Aussi :
Alexandre-invité :
L'évocation de la figure d'Abraham de la bouche de Jésus obéit à une volonté de convertir ses opposants, qui se réclamaient ostensiblement de sa descendance. Les références à Abraham par Jésus ont systématiquement pour objectif de démontrer la foi du Patriarche, en opposition avec l'endurcissement de ses opposants et de les amener sur la bonne voie. Vous ne pouvez pas faire abstraction de ce caractère central.
Abraham exerçait en effet une influence dans l'imaginaire collectif, une sorte de modèle à suivre, un épouvantail qu'on agite. Il est avant tout une figure symbolique, comme notre Marianne, pour faire une analogie. Cela n'accrédite pas pour autant son existence historique (ni ne l'infirme). Et ce même si Jésus l'utilise à ses fins pour la conversion.
Les Juifs du premier siècle ne le connaissaient d'ailleurs qu'à travers les textes dont nous disposons et qui, dans leur forme finale, datent du temps de l'exil à Babylone. A mille lieux de ce que fut le vrai Abraham, si toutefois il a existé.
Quoi qu'il en soit, l'existence réelle ou non d'Abraham n'est strictement d'aucune utilité pour la foi chrétienne professée à travers le Credo et les Symboles. Qu'il soit un personnage réel ou de papier n'a aucune raison d'influencer notre foi.
Je n'irais pas aussi loin. De papier ? Non. Car rien ne suggère que le patriarche serait "juste" un symbole, une figure chimérique. Rien dans les textes bibliques ne le donne à penser, aucun lecteur juif ancien de la Bible n'irait commenter dans ce sens, je croirais. Et, ce qui est plus grave, Jésus serait carrément un menteur, parlant d'Abraham comme de "celui qui aurait pu voir son jour et s'en être réjoui" alors qu'il devrait s'agir d'un personnage en papier ! De la part du Messie, du Fils de Dieu, du Verbe incarné : il ne serait pas très digne de mentir ou d'accréditer faussement l'existence d'un homme n'ayant jamais existé.
Donc ...
Faire une analogie entre Abraham et la figure de Marianne n'est pas du tout une bonne illustration de ce que des messieurs comme Thomas Römer, Finkelstein et al devraient penser à mon avis.
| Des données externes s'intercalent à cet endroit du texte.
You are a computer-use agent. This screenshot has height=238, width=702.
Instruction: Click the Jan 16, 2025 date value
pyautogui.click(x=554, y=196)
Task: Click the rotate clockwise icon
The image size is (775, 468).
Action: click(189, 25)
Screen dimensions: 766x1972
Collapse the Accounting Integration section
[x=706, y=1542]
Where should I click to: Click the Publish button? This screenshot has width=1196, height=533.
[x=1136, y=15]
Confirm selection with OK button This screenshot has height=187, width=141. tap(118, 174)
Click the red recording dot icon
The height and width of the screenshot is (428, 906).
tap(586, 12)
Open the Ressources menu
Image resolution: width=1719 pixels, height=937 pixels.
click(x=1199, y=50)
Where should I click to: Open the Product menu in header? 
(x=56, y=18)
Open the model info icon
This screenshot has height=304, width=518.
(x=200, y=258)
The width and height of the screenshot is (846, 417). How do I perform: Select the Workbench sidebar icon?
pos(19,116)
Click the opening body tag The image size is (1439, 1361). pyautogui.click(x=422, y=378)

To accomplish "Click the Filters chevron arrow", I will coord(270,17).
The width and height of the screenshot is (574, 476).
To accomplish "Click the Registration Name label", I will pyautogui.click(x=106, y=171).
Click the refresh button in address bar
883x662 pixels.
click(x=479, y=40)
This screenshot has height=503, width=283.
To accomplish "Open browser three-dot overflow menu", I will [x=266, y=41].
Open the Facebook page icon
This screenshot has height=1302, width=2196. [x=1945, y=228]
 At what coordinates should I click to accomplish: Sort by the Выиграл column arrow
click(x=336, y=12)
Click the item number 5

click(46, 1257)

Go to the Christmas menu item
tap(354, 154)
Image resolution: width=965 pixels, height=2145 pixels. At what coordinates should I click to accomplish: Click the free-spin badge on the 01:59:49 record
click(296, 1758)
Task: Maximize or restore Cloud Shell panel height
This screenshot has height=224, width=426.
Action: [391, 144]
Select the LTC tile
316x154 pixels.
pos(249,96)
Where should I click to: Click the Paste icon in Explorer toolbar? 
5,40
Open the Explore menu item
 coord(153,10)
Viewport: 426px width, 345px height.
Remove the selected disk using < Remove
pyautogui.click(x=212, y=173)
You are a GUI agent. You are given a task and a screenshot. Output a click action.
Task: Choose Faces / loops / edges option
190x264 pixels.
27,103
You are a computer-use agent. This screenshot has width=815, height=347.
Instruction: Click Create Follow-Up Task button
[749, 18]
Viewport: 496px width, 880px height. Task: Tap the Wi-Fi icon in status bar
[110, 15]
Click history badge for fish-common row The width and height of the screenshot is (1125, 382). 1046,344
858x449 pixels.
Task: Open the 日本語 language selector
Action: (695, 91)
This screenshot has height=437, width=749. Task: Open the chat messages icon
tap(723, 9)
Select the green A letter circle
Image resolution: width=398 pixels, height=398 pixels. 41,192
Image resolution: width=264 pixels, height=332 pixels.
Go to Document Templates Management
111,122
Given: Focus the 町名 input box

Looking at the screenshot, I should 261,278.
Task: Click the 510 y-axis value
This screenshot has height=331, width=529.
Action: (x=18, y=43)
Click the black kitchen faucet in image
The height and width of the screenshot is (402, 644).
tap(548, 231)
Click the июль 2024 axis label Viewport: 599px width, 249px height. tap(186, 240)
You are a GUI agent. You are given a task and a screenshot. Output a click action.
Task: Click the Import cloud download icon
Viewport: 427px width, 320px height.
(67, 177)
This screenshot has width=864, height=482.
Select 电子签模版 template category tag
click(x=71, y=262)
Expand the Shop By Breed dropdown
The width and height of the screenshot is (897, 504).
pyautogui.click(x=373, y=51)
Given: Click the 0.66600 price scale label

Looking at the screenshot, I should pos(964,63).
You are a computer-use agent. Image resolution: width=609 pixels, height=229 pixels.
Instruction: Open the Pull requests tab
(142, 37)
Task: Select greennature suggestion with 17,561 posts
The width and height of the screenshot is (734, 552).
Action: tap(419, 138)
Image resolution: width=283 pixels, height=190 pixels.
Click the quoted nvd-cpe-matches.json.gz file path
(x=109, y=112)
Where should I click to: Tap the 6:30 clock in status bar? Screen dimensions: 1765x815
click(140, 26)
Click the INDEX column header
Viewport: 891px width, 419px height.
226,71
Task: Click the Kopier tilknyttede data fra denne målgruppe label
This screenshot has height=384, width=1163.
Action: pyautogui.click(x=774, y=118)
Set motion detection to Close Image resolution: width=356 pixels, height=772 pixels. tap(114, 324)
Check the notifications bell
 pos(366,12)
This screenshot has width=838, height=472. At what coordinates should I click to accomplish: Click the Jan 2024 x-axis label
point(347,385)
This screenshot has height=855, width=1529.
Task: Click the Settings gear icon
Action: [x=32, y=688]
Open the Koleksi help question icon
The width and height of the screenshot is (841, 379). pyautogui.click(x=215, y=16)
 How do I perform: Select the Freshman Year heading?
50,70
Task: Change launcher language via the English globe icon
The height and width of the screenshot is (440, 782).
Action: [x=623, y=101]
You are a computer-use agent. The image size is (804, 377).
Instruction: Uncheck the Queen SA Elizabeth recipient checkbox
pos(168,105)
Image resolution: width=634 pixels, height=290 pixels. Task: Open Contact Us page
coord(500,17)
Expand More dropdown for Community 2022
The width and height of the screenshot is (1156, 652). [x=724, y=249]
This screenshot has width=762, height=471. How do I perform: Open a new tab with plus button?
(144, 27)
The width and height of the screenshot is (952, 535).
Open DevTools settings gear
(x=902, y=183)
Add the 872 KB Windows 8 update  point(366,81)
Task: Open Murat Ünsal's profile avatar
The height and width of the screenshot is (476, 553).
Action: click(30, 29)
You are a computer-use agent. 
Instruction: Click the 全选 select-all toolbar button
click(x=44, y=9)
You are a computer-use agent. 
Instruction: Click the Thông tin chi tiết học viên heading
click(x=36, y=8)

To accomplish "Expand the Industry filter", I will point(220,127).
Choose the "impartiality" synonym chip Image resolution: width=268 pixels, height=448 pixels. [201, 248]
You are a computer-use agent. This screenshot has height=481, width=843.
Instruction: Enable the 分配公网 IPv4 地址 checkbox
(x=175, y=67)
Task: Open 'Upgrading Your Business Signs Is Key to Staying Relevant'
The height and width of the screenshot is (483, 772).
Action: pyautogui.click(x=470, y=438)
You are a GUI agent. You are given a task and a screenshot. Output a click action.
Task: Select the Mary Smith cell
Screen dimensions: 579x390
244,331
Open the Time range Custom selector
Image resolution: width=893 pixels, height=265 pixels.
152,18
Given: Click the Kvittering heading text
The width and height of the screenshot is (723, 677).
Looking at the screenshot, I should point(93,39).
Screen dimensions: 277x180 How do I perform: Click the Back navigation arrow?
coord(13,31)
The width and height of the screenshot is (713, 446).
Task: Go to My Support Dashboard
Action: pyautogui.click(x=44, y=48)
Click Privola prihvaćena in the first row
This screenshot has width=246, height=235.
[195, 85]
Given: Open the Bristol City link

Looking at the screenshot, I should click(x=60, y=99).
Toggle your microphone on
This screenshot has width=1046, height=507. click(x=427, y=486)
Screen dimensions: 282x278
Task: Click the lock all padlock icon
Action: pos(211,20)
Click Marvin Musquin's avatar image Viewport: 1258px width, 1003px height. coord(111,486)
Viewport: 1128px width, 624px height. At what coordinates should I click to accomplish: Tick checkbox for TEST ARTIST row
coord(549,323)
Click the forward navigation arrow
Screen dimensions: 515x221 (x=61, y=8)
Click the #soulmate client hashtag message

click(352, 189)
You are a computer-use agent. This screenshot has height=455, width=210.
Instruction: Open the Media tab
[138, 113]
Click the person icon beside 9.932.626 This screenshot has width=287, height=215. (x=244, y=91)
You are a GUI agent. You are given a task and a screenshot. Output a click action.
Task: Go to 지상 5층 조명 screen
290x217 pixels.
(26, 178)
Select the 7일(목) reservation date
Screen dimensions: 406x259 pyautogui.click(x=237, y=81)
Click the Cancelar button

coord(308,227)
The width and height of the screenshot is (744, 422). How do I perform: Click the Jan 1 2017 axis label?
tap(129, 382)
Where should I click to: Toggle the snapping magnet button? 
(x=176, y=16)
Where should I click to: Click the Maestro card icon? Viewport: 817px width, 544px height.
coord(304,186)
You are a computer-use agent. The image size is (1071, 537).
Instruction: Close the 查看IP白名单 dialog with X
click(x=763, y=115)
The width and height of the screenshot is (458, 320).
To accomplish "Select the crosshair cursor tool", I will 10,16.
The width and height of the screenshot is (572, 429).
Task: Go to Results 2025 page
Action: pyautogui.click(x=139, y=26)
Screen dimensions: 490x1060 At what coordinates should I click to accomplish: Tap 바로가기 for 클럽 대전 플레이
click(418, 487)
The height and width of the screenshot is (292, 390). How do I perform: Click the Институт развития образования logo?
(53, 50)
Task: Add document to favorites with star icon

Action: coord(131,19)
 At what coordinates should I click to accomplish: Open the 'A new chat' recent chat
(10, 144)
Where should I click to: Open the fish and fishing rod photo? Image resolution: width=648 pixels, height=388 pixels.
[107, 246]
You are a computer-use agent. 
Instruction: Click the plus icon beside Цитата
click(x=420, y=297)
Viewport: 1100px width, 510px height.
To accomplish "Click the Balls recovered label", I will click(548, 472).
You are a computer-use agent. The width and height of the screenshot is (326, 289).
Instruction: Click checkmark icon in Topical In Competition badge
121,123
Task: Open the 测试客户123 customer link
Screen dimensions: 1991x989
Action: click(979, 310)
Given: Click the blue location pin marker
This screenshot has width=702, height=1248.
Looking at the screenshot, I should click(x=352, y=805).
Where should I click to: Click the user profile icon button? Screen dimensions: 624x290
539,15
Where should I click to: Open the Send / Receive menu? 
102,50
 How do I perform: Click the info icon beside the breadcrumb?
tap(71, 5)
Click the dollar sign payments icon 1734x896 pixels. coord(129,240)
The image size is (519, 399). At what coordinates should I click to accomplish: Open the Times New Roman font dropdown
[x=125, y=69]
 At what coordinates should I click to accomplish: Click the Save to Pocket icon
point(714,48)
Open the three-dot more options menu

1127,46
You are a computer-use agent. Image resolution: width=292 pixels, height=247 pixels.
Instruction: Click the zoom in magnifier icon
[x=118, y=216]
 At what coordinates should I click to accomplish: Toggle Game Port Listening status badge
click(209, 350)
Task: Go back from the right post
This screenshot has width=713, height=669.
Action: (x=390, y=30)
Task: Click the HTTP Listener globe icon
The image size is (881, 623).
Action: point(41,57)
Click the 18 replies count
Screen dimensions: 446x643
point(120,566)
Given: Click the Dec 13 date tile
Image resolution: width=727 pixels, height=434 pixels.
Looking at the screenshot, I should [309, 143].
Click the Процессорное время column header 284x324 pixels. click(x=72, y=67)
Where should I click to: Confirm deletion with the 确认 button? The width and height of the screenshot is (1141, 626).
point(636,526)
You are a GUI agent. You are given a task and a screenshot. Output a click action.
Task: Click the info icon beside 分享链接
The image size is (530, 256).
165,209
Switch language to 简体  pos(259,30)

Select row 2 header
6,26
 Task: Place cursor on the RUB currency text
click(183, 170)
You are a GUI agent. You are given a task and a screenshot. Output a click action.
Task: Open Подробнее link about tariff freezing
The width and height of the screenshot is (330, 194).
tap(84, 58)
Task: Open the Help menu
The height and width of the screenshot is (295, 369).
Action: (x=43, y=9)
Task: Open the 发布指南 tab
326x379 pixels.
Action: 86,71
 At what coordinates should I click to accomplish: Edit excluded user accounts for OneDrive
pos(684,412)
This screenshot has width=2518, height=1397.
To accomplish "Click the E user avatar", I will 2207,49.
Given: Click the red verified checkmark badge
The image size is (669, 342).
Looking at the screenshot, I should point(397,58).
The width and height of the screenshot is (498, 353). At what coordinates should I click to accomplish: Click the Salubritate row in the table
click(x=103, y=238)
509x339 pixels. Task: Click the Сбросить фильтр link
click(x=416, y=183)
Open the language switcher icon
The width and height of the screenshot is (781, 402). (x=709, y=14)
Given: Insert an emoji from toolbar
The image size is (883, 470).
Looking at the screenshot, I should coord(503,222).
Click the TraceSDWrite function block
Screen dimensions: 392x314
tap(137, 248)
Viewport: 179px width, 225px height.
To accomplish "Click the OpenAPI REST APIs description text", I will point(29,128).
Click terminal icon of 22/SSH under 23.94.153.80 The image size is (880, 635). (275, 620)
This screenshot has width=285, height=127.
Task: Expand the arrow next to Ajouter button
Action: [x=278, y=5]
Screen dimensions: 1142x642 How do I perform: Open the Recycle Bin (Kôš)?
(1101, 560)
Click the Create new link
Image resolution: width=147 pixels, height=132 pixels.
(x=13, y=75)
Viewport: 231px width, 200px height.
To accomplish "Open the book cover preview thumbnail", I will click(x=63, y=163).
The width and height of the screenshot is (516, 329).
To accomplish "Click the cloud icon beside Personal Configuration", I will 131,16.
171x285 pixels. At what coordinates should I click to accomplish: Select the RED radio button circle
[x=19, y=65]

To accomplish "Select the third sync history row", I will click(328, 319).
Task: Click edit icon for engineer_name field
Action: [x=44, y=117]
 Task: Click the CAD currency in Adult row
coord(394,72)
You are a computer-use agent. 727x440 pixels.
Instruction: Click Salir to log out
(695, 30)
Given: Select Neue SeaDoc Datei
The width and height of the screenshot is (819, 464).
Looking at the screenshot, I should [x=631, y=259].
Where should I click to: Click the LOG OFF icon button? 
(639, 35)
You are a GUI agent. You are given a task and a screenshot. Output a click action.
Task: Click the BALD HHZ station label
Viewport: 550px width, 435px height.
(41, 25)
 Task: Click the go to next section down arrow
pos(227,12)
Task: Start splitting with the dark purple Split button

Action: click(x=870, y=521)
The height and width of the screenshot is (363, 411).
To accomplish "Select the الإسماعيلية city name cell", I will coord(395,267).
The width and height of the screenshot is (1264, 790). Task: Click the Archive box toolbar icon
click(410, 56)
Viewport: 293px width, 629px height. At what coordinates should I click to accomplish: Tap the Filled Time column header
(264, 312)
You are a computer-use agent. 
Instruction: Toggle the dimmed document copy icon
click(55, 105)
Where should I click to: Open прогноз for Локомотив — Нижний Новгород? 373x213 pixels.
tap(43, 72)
Pour faire un parallèle, il aurait été plus judicieux d'en faire un avec le personnage de Charlemagne le roi des Francs. Personne ne va nier l'existence historique de Charlemagne, ni non plus le fait qu'il aura pu vouloir combattre les infidèles ou les hérétiques. En même temps, personne ne va tenir que La chanson de Roland correspondrait à un ouvrage historique, c'est à dire le genre de production littéraire pouvant satisfaire un public institutionnel de gens sérieux du XXIe siècle, de gens réclamant la production d'articles savants et obéissants à des normes très stricts.
Bien que Charlemagne ait existé et que La chanson de Roland conserve sa valeur propre : on n'attend pas du récit légendaire sur Charlemagne le même degré de rigoureuse exactitude pouvant porter sur des détails, comme on pourrait s'attendre d'en trouver chez le professeur Jérôme Carcopino nous entretenant des coutumes de la Rome antique du temps de Sénèque, dans une communication faite à la Sorbonne.
Je pense qu'un chrétien n'a pas d'autre option que de souscrire à la réalité du personnage existant. Du reste, on voit mal comment le vrai Dieu aurait pu contracter une alliance avec un personnage fictif. Et Thomas Römer ne dira jamais que l'individu concerné n'existe pas.